The meetings, to discuss healthy eating initiatives, were revealed by the Press Association which said they had been taking place for several years.
Mr Oliver built a reputation as a healthy eating campaigner in his fight against dodgy school dinners, and he has advocated a raft of measures for combatting child obesity – including a tax on sugary drinks.
In 2011 the chef said McDonald’s burgers were “not fit for human consumption” and called for an end to its use of a processed beef additive, which he dubbed “pink slime”, in its US products.
As recently as 2016 he voiced opposition to the company’s sponsorship of the Olympics and campaigned to only allow sponsors which met nutritional and ethical standards. He is also calling for a pre-watershed ban on TV junk food adverts.
But more recently his criticism has mellowed and he has been quoted as saying he would allow his children to eat at the chain.
Mr Pomroy also took part in a charity cook-off organised by Mr Oliver’s food foundation.
Mr Oliver has also caused controversy working with other big companies; he currently has a partnership with Shell through which his company has created a healthier food-to-go range for the firm’s service stations.

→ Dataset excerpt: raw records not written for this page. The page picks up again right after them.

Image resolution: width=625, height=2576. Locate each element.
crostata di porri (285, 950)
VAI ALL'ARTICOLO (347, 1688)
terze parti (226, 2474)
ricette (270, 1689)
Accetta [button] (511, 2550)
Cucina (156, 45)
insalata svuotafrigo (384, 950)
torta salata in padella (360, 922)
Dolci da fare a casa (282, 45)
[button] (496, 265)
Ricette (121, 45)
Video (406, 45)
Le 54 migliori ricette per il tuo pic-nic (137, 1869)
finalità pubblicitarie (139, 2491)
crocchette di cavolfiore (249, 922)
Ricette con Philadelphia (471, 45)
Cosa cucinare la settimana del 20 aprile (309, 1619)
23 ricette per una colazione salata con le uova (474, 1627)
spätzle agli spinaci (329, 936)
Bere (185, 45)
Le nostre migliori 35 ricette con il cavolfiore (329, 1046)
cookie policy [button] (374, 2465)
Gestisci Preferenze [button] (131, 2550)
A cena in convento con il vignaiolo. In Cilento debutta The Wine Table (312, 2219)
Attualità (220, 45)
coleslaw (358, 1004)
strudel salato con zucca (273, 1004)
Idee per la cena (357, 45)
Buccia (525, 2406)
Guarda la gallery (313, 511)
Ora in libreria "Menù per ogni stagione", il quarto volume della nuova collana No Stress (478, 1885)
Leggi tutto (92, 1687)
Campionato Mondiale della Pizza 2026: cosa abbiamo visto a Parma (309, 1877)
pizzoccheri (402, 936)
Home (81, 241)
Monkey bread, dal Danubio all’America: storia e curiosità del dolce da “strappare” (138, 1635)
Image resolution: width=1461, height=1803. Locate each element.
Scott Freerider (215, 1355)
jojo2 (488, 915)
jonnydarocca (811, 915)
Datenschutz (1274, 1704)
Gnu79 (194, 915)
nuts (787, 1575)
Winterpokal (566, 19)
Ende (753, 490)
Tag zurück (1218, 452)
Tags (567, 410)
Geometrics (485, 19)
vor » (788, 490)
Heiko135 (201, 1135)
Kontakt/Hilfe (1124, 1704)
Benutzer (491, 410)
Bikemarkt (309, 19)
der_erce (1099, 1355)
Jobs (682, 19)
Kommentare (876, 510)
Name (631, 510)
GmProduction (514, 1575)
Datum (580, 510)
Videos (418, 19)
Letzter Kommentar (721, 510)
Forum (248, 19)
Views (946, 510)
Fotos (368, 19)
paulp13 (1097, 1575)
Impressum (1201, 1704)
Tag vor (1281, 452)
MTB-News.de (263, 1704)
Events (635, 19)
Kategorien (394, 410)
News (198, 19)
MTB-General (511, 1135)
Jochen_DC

He came under fire for collaborating with the oil giant, but insisted that it was the best way to get the food to the widest audience.
Speaking at the launch of the range, Mr Oliver said food companies must help drive change in diets.
“If we want Britain to be in a healthier, more productive place in 15 to 20 years, we absolutely need businesses to be on that journey.”
The Jamie Oliver Group was approached for comment.